## What you are asked to do
Exactly as written, retype all of the records that come next.

※

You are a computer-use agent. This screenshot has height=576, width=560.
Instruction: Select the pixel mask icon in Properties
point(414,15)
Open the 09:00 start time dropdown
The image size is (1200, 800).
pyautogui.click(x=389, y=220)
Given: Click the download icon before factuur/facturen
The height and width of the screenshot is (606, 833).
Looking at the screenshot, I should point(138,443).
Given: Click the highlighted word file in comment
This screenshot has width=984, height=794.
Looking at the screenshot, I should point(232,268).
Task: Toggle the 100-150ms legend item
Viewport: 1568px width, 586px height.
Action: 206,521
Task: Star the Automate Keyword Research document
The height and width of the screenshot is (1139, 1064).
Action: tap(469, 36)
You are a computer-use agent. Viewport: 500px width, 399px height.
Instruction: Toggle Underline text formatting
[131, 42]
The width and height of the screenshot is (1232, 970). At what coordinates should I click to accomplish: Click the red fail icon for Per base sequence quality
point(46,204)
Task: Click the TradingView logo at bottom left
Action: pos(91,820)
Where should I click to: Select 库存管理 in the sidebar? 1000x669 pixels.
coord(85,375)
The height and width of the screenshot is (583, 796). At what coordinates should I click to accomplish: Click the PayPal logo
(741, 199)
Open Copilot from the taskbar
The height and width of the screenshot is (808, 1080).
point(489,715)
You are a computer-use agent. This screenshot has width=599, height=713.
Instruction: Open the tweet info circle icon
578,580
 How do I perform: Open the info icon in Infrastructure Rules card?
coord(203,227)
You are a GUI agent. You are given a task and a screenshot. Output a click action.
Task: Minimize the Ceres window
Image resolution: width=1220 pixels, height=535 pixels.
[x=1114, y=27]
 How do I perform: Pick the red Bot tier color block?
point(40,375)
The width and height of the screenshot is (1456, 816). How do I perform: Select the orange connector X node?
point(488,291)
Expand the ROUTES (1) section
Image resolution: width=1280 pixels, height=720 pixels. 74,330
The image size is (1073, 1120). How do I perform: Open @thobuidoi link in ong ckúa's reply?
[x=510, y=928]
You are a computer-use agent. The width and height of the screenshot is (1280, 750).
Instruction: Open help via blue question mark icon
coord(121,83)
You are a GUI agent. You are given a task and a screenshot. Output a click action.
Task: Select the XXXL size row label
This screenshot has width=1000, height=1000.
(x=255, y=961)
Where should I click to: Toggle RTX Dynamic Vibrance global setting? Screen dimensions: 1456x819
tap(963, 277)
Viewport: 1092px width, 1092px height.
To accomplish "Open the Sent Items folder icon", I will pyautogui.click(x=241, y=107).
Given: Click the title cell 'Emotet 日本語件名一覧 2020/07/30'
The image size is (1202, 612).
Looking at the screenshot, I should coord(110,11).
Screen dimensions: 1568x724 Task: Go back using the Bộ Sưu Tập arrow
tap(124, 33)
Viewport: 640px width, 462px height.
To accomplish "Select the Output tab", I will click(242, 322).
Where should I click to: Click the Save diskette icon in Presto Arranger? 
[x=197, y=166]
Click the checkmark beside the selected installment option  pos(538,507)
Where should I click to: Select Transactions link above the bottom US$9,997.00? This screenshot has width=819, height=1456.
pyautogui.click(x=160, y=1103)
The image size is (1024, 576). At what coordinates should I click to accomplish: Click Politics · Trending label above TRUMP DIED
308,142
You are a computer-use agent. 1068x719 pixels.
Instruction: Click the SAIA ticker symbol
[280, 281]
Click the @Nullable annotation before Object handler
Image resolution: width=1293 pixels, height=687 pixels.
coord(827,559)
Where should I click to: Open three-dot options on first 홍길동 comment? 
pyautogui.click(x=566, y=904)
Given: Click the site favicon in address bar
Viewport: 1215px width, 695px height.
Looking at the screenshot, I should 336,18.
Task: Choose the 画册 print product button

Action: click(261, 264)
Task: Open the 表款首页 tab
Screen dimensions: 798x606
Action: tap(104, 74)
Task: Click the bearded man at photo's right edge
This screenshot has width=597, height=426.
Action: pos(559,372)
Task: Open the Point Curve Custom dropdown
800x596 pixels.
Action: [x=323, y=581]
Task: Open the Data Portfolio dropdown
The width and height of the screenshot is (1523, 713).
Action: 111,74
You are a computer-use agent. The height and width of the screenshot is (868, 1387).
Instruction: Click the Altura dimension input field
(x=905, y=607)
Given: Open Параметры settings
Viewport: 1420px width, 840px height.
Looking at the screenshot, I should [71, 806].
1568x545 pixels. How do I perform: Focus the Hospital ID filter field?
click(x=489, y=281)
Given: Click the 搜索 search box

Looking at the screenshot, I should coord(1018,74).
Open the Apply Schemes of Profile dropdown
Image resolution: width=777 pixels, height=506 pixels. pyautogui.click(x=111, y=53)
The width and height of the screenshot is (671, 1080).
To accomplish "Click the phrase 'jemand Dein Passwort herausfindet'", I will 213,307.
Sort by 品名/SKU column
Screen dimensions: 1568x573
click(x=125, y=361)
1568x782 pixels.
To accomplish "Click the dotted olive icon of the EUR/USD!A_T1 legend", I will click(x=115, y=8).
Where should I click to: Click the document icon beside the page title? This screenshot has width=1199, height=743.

※

## Task result
You are a computer-use agent. This screenshot has height=576, width=560.
Instruction: Select the pixel mask icon in Properties
point(414,15)
Open the 09:00 start time dropdown
The image size is (1200, 800).
pyautogui.click(x=389, y=220)
Given: Click the download icon before factuur/facturen
The height and width of the screenshot is (606, 833).
Looking at the screenshot, I should point(138,443).
Given: Click the highlighted word file in comment
This screenshot has width=984, height=794.
Looking at the screenshot, I should point(232,268).
Task: Toggle the 100-150ms legend item
Viewport: 1568px width, 586px height.
Action: 206,521
Task: Star the Automate Keyword Research document
The height and width of the screenshot is (1139, 1064).
Action: tap(469, 36)
You are a computer-use agent. Viewport: 500px width, 399px height.
Instruction: Toggle Underline text formatting
[131, 42]
The width and height of the screenshot is (1232, 970). At what coordinates should I click to accomplish: Click the red fail icon for Per base sequence quality
point(46,204)
Task: Click the TradingView logo at bottom left
Action: pos(91,820)
Where should I click to: Select 库存管理 in the sidebar? 1000x669 pixels.
coord(85,375)
The height and width of the screenshot is (583, 796). At what coordinates should I click to accomplish: Click the PayPal logo
(741, 199)
Open Copilot from the taskbar
The height and width of the screenshot is (808, 1080).
point(489,715)
You are a computer-use agent. This screenshot has width=599, height=713.
Instruction: Open the tweet info circle icon
578,580
 How do I perform: Open the info icon in Infrastructure Rules card?
coord(203,227)
You are a GUI agent. You are given a task and a screenshot. Output a click action.
Task: Minimize the Ceres window
Image resolution: width=1220 pixels, height=535 pixels.
[x=1114, y=27]
 How do I perform: Pick the red Bot tier color block?
point(40,375)
The width and height of the screenshot is (1456, 816). How do I perform: Select the orange connector X node?
point(488,291)
Expand the ROUTES (1) section
Image resolution: width=1280 pixels, height=720 pixels. 74,330
The image size is (1073, 1120). How do I perform: Open @thobuidoi link in ong ckúa's reply?
[x=510, y=928]
You are a computer-use agent. The width and height of the screenshot is (1280, 750).
Instruction: Open help via blue question mark icon
coord(121,83)
You are a GUI agent. You are given a task and a screenshot. Output a click action.
Task: Select the XXXL size row label
This screenshot has width=1000, height=1000.
(x=255, y=961)
Where should I click to: Toggle RTX Dynamic Vibrance global setting? Screen dimensions: 1456x819
tap(963, 277)
Viewport: 1092px width, 1092px height.
To accomplish "Open the Sent Items folder icon", I will pyautogui.click(x=241, y=107).
Given: Click the title cell 'Emotet 日本語件名一覧 2020/07/30'
The image size is (1202, 612).
Looking at the screenshot, I should coord(110,11).
Screen dimensions: 1568x724 Task: Go back using the Bộ Sưu Tập arrow
tap(124, 33)
Viewport: 640px width, 462px height.
To accomplish "Select the Output tab", I will click(242, 322).
Where should I click to: Click the Save diskette icon in Presto Arranger? 
[x=197, y=166]
Click the checkmark beside the selected installment option  pos(538,507)
Where should I click to: Select Transactions link above the bottom US$9,997.00? This screenshot has width=819, height=1456.
pyautogui.click(x=160, y=1103)
The image size is (1024, 576). At what coordinates should I click to accomplish: Click Politics · Trending label above TRUMP DIED
308,142
You are a computer-use agent. 1068x719 pixels.
Instruction: Click the SAIA ticker symbol
[280, 281]
Click the @Nullable annotation before Object handler
Image resolution: width=1293 pixels, height=687 pixels.
coord(827,559)
Where should I click to: Open three-dot options on first 홍길동 comment? 
pyautogui.click(x=566, y=904)
Given: Click the site favicon in address bar
Viewport: 1215px width, 695px height.
Looking at the screenshot, I should 336,18.
Task: Choose the 画册 print product button

Action: click(261, 264)
Task: Open the 表款首页 tab
Screen dimensions: 798x606
Action: tap(104, 74)
Task: Click the bearded man at photo's right edge
This screenshot has width=597, height=426.
Action: pos(559,372)
Task: Open the Point Curve Custom dropdown
800x596 pixels.
Action: [x=323, y=581]
Task: Open the Data Portfolio dropdown
The width and height of the screenshot is (1523, 713).
Action: 111,74
You are a computer-use agent. The height and width of the screenshot is (868, 1387).
Instruction: Click the Altura dimension input field
(x=905, y=607)
Given: Open Параметры settings
Viewport: 1420px width, 840px height.
Looking at the screenshot, I should [71, 806].
1568x545 pixels. How do I perform: Focus the Hospital ID filter field?
click(x=489, y=281)
Given: Click the 搜索 search box

Looking at the screenshot, I should coord(1018,74).
Open the Apply Schemes of Profile dropdown
Image resolution: width=777 pixels, height=506 pixels. pyautogui.click(x=111, y=53)
The width and height of the screenshot is (671, 1080).
To accomplish "Click the phrase 'jemand Dein Passwort herausfindet'", I will 213,307.
Sort by 品名/SKU column
Screen dimensions: 1568x573
click(x=125, y=361)
1568x782 pixels.
To accomplish "Click the dotted olive icon of the EUR/USD!A_T1 legend", I will click(x=115, y=8).
Where should I click to: Click the document icon beside the page title? This screenshot has width=1199, height=743.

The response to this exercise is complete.